**Request**: Report every row below that contains the word "Task", copying each such row in full.

──────────

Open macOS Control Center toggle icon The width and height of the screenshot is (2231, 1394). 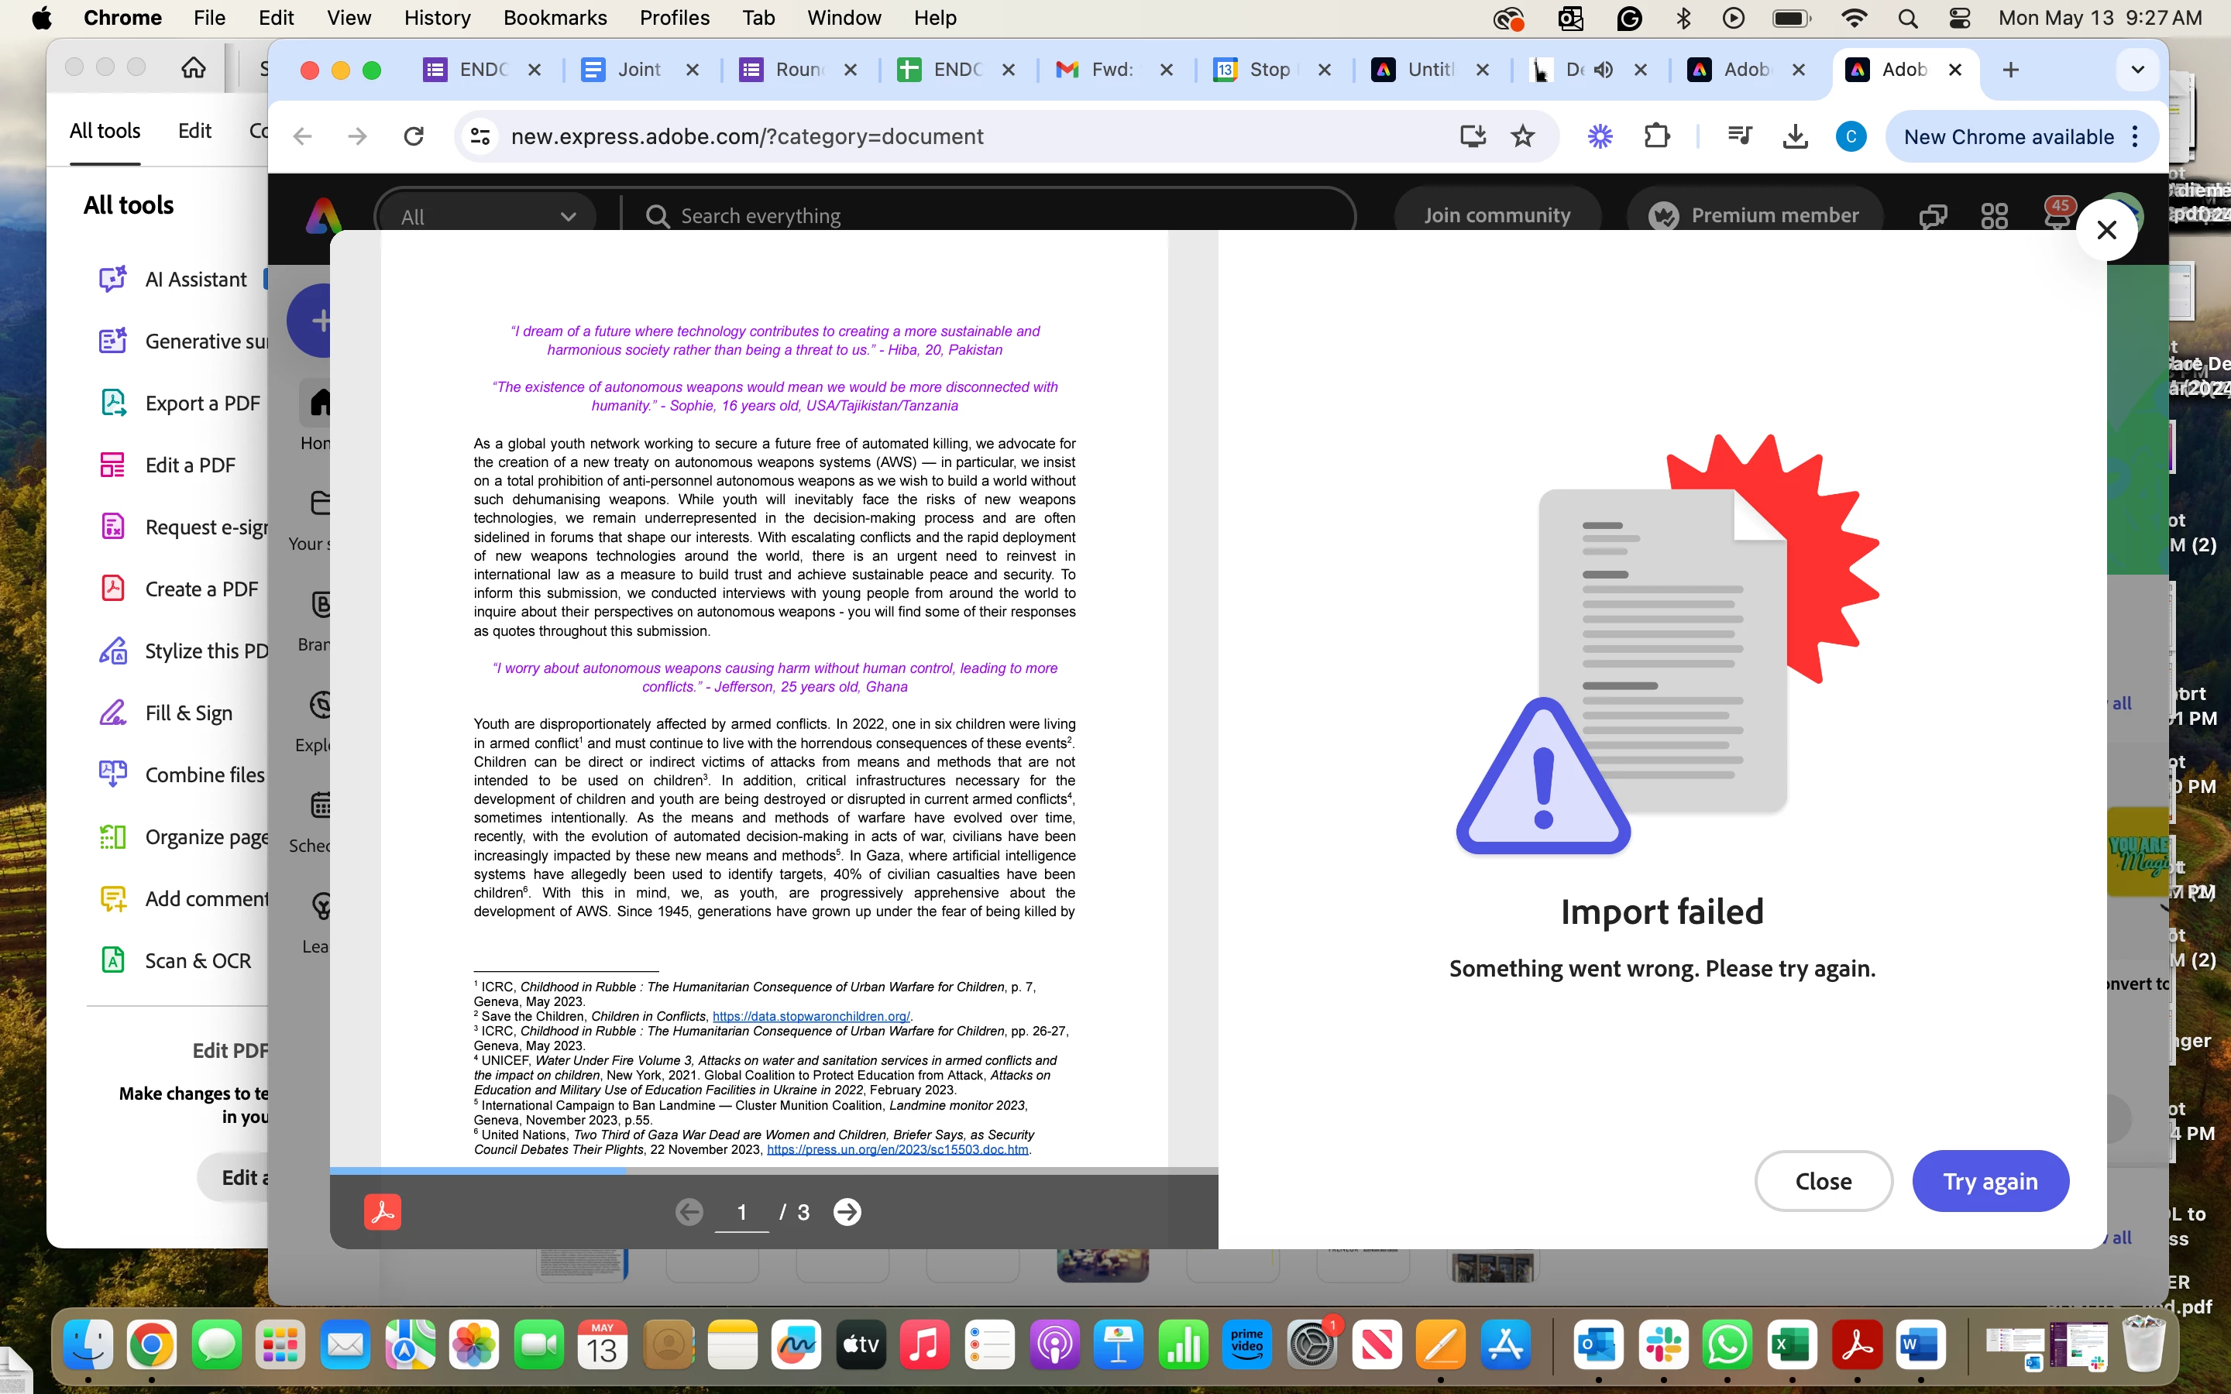coord(1959,18)
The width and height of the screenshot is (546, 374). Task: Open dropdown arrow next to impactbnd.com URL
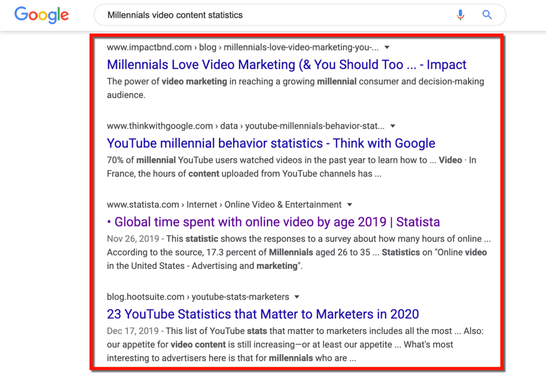pyautogui.click(x=387, y=48)
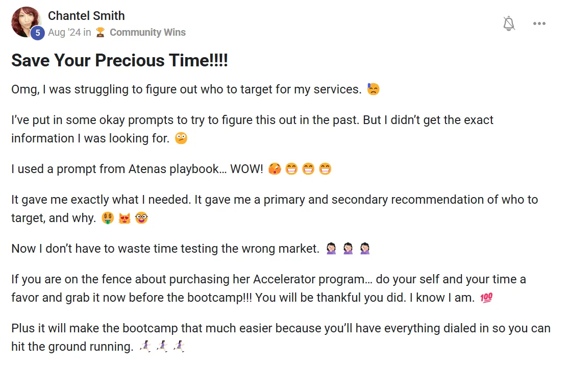Click the kissing face emoji after WOW
The image size is (569, 365).
coord(274,169)
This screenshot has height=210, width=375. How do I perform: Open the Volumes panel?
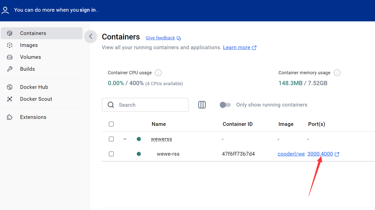(x=30, y=57)
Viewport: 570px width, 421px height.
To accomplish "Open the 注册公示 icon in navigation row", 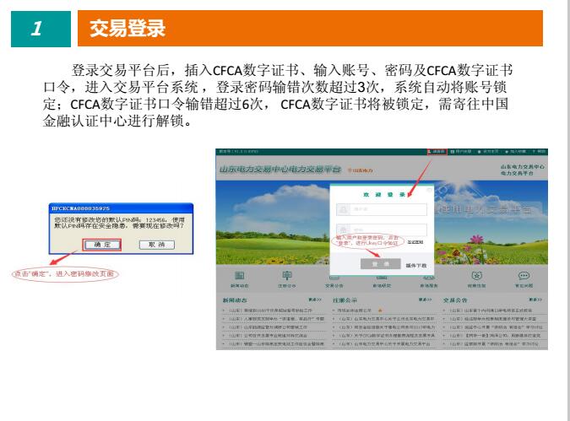I will (286, 276).
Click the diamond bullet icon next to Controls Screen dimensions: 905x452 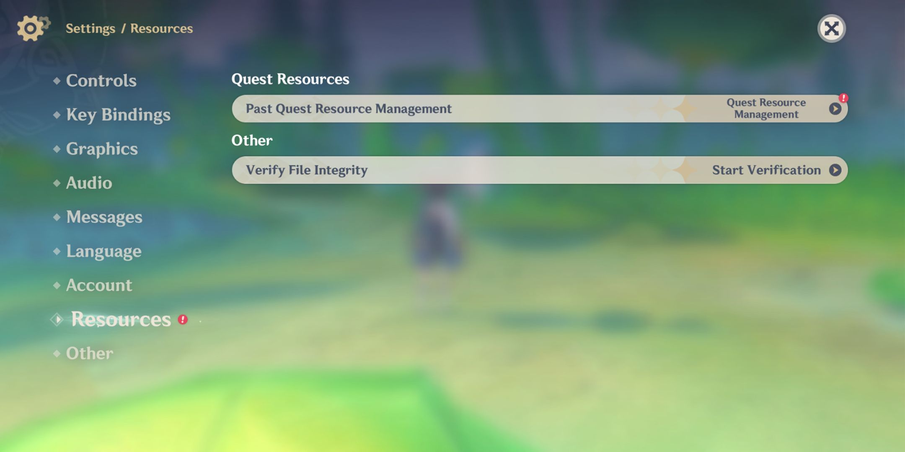(57, 80)
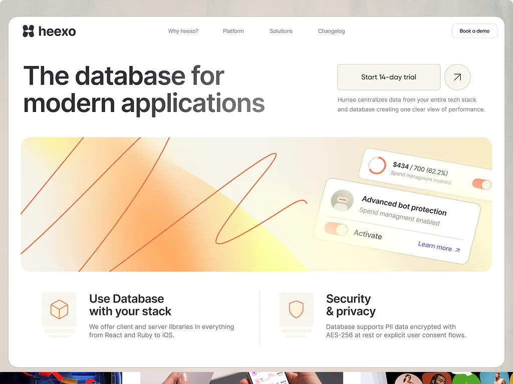This screenshot has width=513, height=384.
Task: Select the Security & privacy heading
Action: (x=351, y=305)
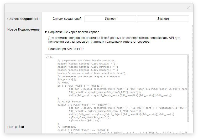Image resolution: width=198 pixels, height=139 pixels.
Task: Collapse the proxy server connection triangle
Action: click(46, 32)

──────────

**Complete response**:
The width and height of the screenshot is (546, 374). Task: Open dropdown arrow next to impactbnd.com URL
Task: Select the Security & privacy heading
Task: Collapse the proxy server connection triangle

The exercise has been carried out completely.